• **Aim of the task**: Where the records hold the string "dimensions", show the whole line it sits on.

Information shown: Begin

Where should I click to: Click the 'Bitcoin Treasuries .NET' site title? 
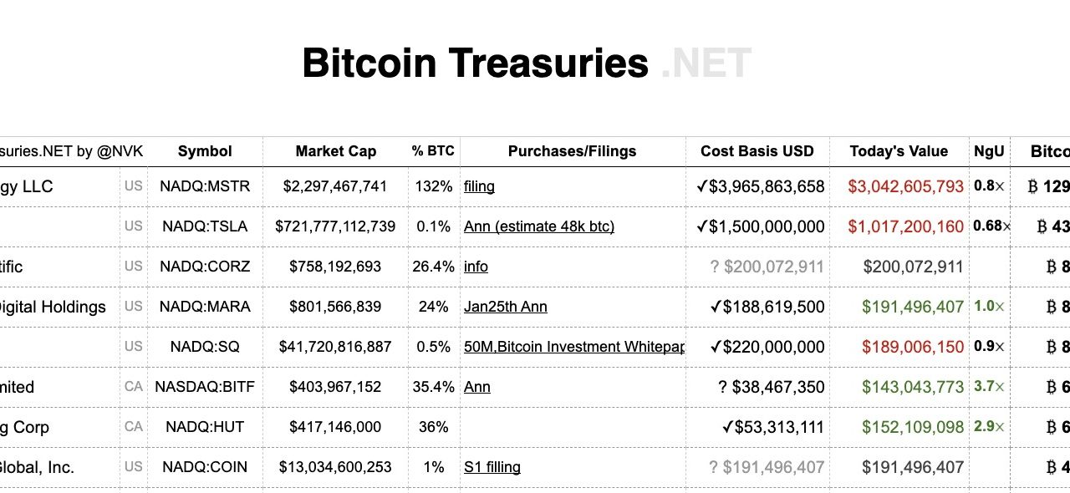pyautogui.click(x=526, y=62)
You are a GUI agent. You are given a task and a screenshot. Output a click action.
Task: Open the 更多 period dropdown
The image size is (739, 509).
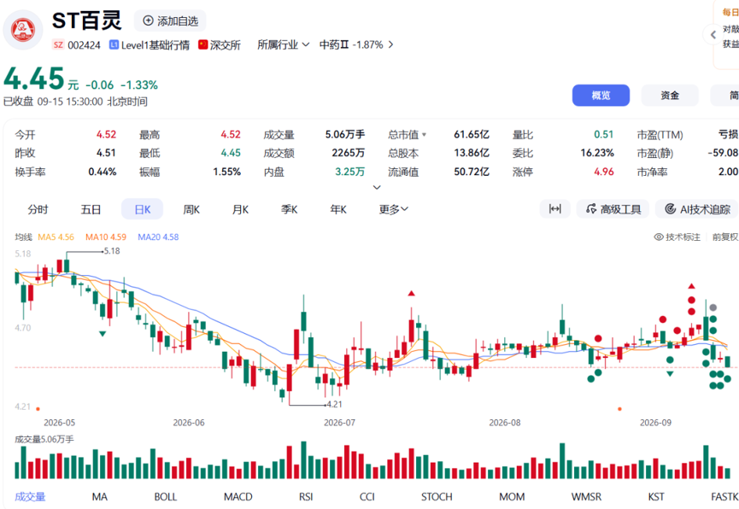[393, 208]
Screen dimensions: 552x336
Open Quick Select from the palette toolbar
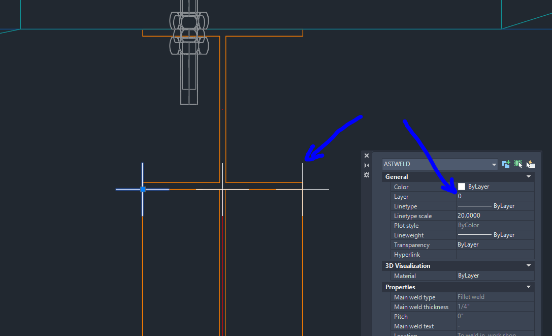[531, 164]
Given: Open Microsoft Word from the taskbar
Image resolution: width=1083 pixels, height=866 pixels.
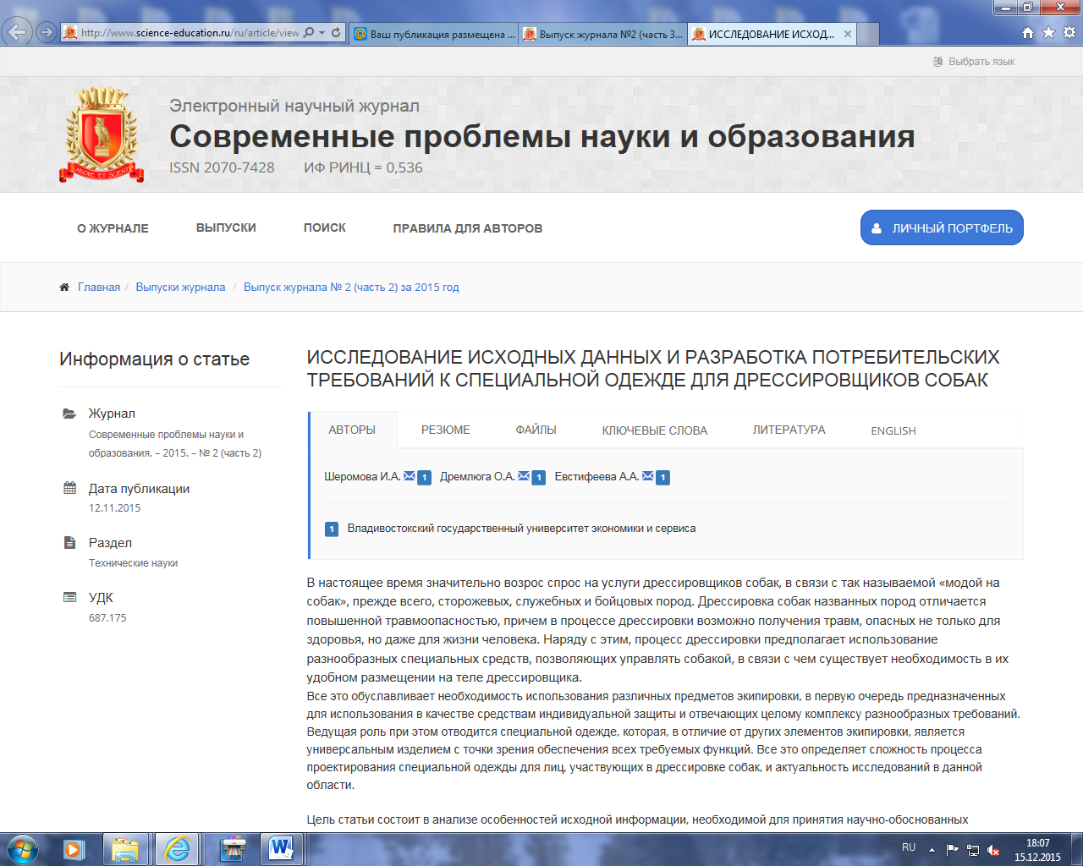Looking at the screenshot, I should 281,848.
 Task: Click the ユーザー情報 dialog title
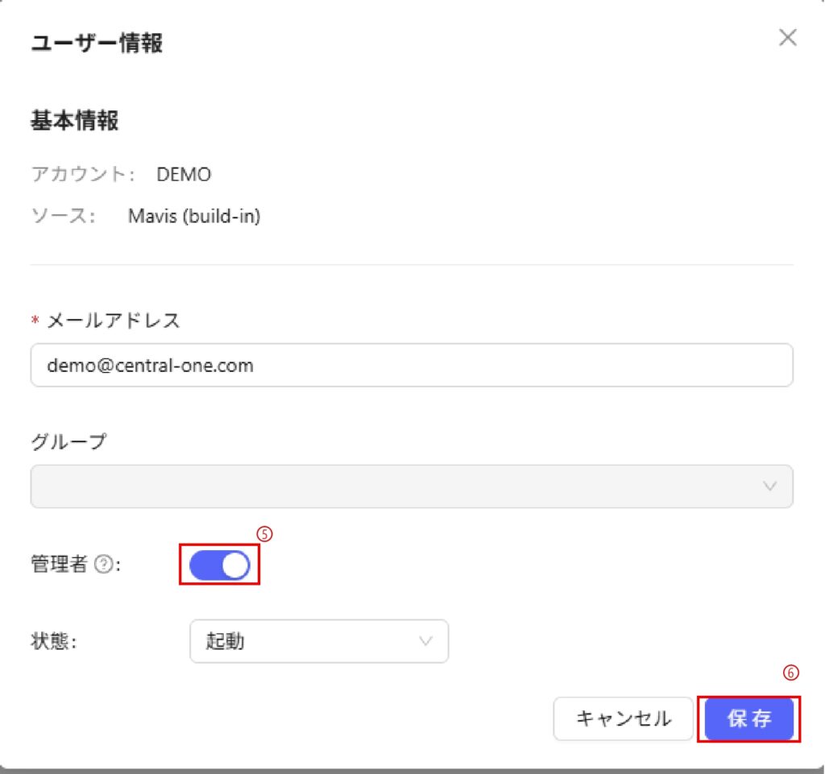(97, 43)
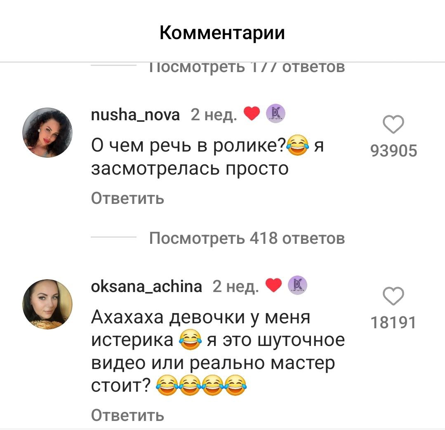
Task: Tap the four laughing emojis after стоит?
Action: [x=202, y=385]
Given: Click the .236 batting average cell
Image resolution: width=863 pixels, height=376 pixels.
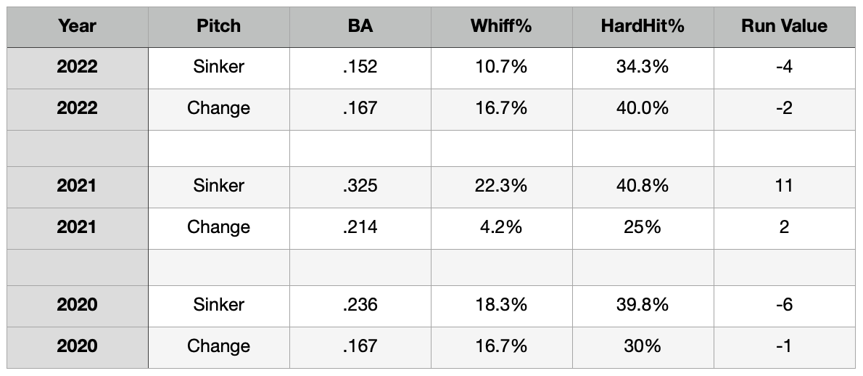Looking at the screenshot, I should [360, 305].
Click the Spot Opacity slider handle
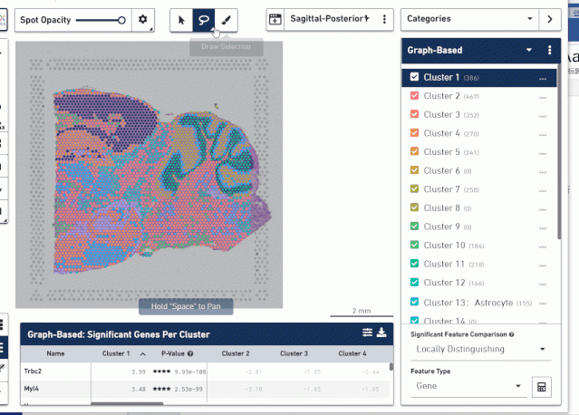 121,19
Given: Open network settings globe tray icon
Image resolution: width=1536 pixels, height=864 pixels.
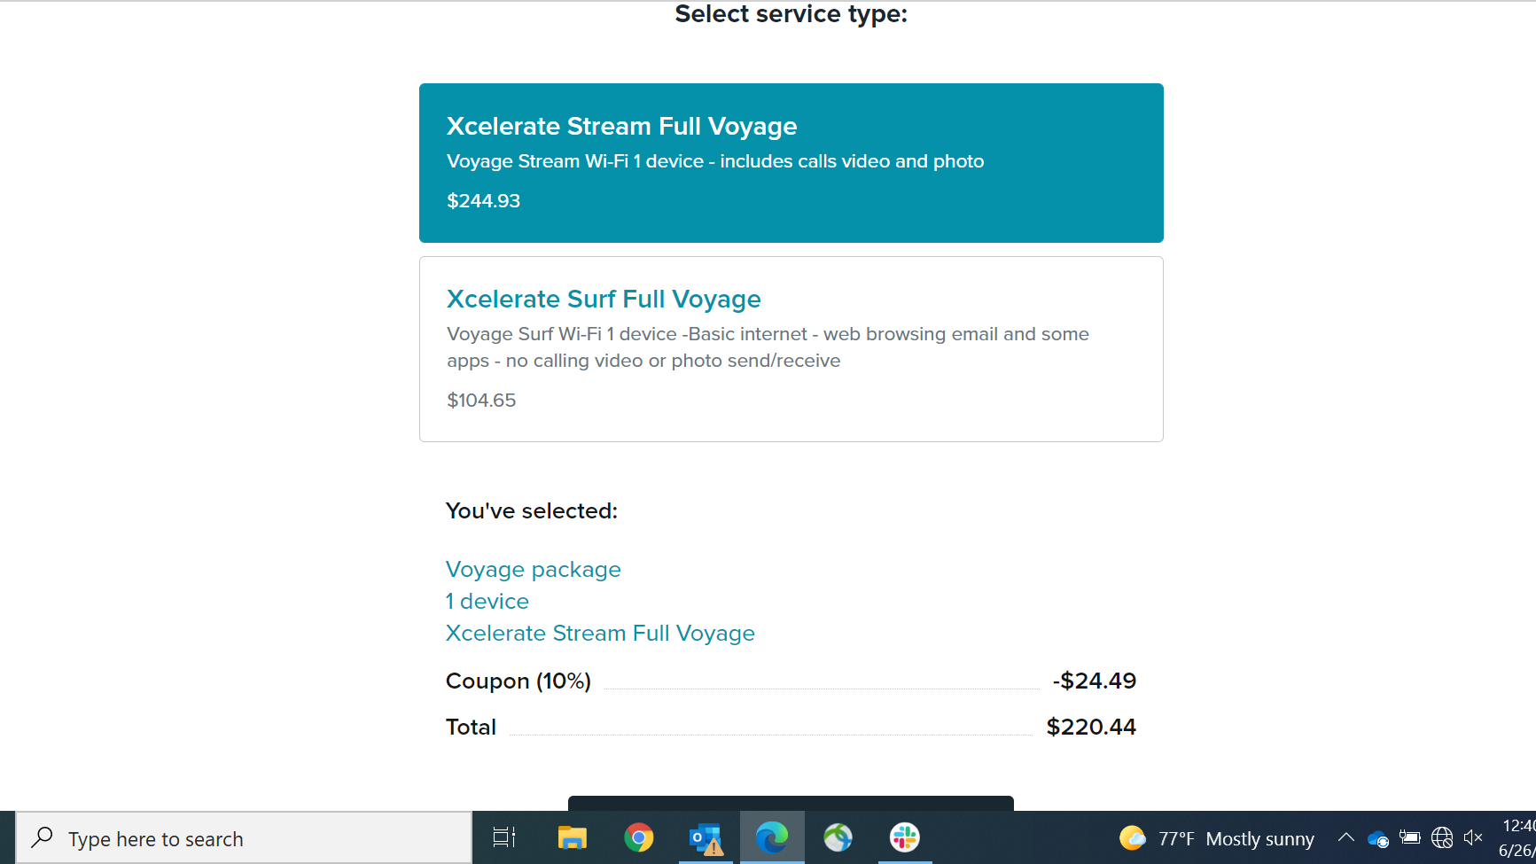Looking at the screenshot, I should (x=1442, y=837).
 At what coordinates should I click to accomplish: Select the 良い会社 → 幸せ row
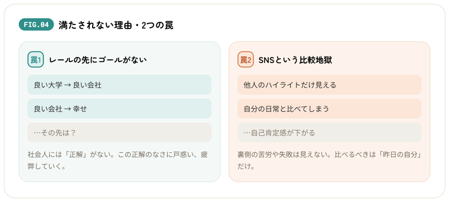click(120, 109)
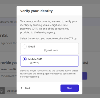Click the 6-digit one-time password explanation text
The height and width of the screenshot is (98, 100).
click(49, 27)
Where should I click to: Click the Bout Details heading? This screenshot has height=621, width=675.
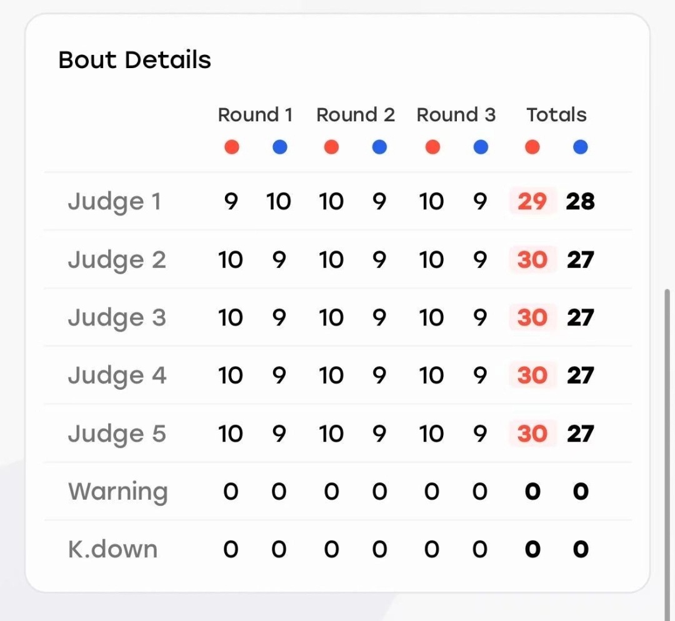[135, 60]
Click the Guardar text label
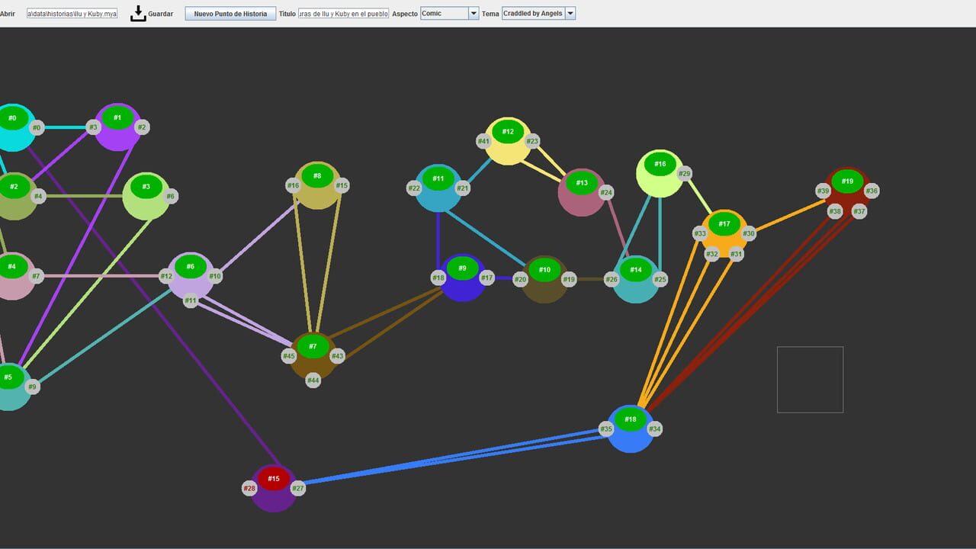The image size is (976, 549). pyautogui.click(x=160, y=14)
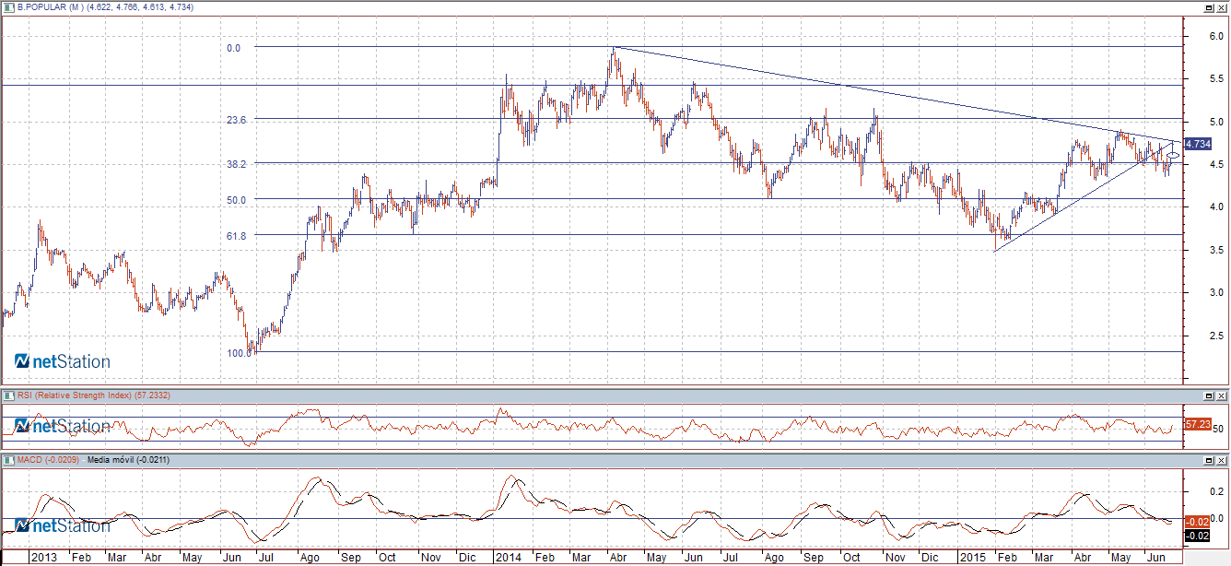This screenshot has width=1231, height=566.
Task: Maximize the B.POPULAR price panel
Action: 1208,7
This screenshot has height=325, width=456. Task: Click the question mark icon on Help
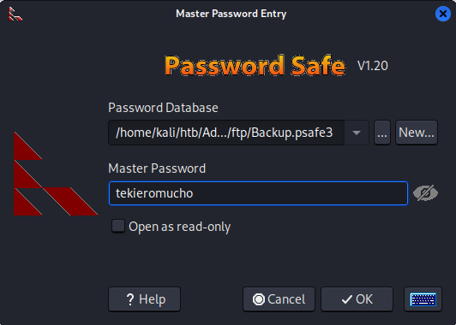coord(130,299)
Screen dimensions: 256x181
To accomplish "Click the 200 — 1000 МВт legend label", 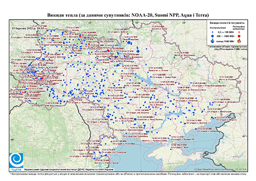I will pos(225,36).
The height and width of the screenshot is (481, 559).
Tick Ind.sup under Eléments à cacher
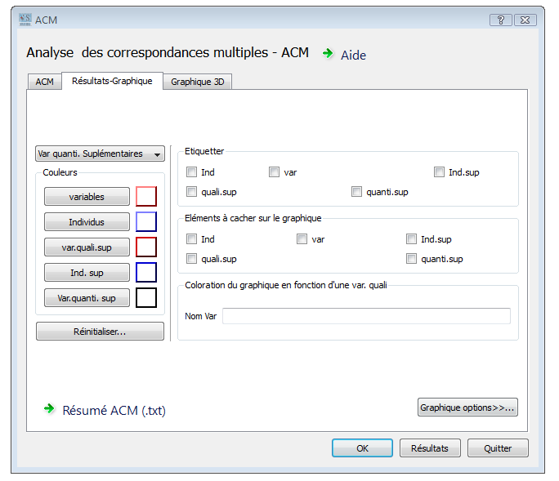pyautogui.click(x=411, y=238)
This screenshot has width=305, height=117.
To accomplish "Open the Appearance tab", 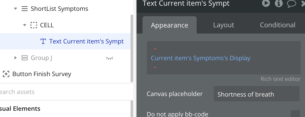I will point(169,25).
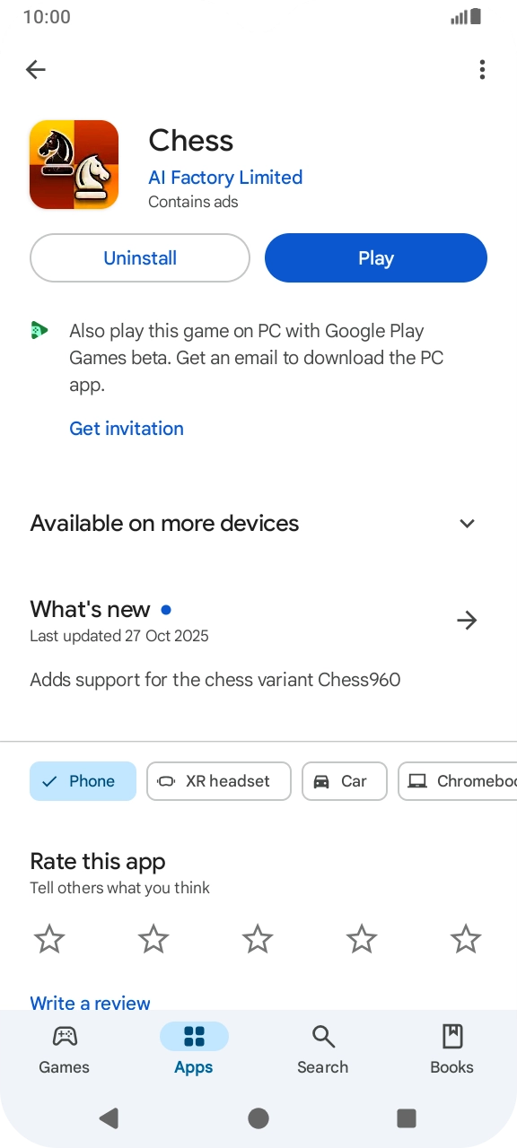Click the back arrow at top
Image resolution: width=517 pixels, height=1148 pixels.
pos(36,69)
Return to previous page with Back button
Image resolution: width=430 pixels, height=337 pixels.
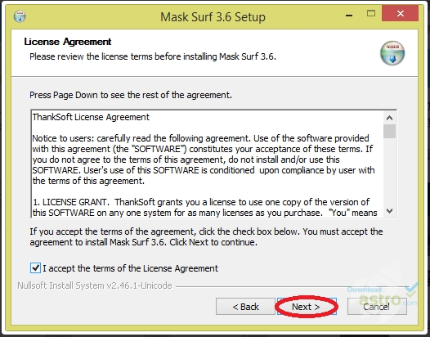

Information shown: End

• **Your response**:
Screen dimensions: 552x336
Screen dimensions: 256x181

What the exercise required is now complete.